▸ **Work task**
From the material below, retype exactly the lines that begin at the line with "Given: Collapse the" and end after the line with "Viewport: 737px width, 461px height."; pictures stay out of the copy.

▸ **Data excerpts**

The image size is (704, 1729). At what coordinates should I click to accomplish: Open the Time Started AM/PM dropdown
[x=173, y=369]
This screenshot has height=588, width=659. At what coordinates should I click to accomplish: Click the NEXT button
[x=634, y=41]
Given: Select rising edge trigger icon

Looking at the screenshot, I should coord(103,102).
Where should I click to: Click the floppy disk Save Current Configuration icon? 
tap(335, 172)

---

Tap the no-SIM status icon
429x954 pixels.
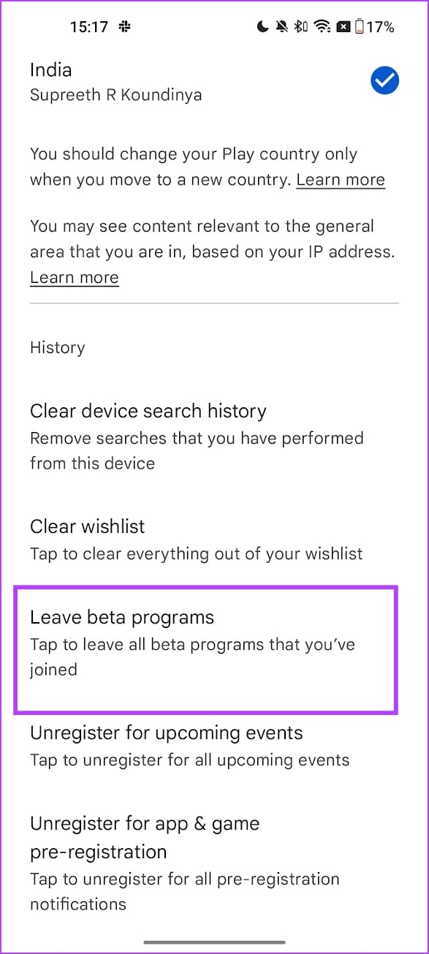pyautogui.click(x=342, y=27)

---

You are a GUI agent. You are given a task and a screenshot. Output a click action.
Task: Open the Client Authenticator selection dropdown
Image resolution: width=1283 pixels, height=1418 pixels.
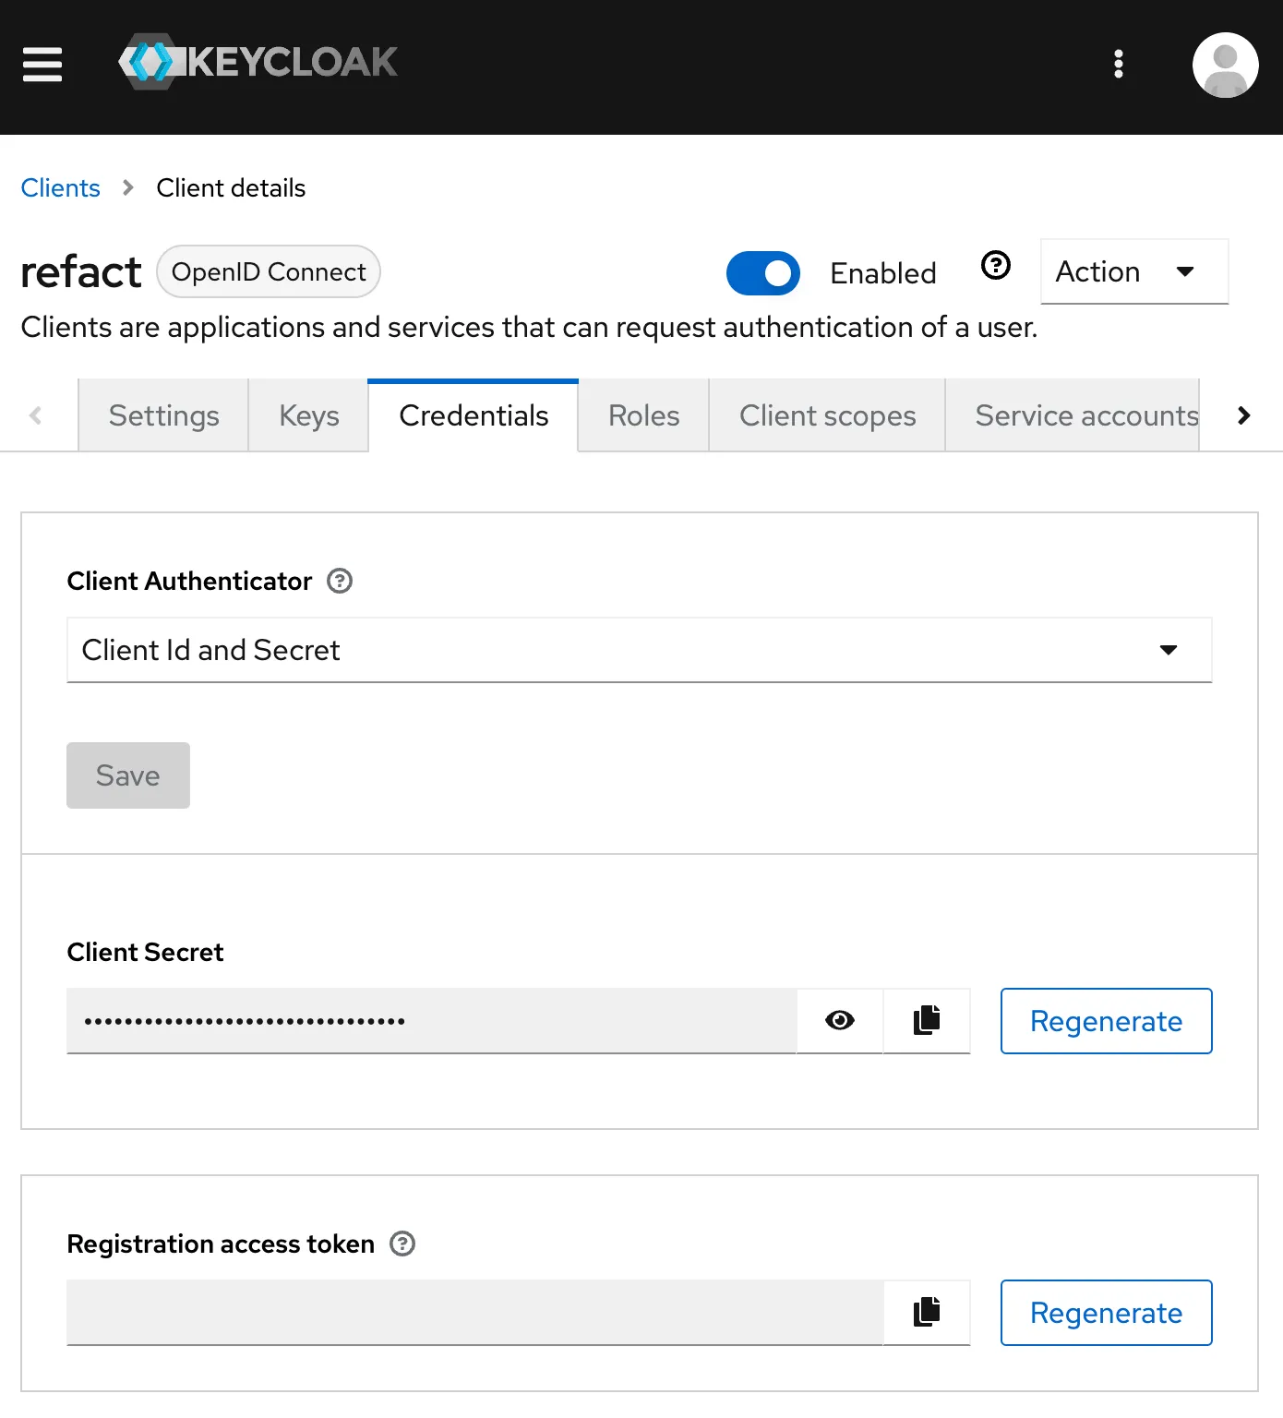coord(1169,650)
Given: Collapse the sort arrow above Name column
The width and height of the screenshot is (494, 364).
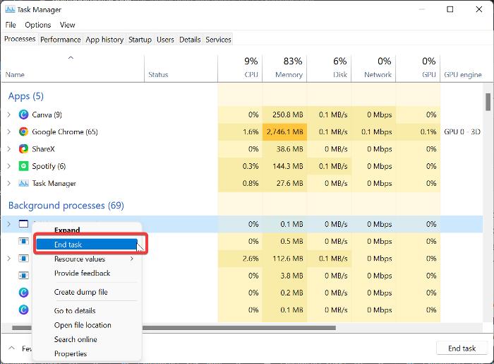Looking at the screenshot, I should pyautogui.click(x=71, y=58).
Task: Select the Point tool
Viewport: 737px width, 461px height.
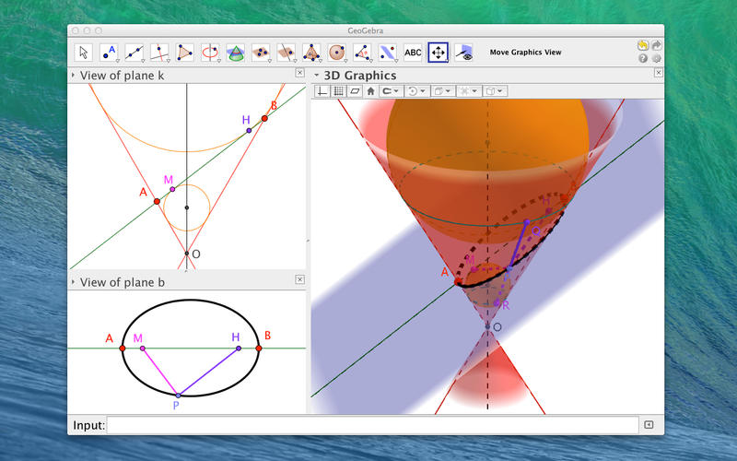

▸ **Result of the exercise**
Given: Collapse the sort arrow above Name column
The width and height of the screenshot is (494, 364).
Looking at the screenshot, I should pyautogui.click(x=71, y=58).
Task: Select the Point tool
Viewport: 737px width, 461px height.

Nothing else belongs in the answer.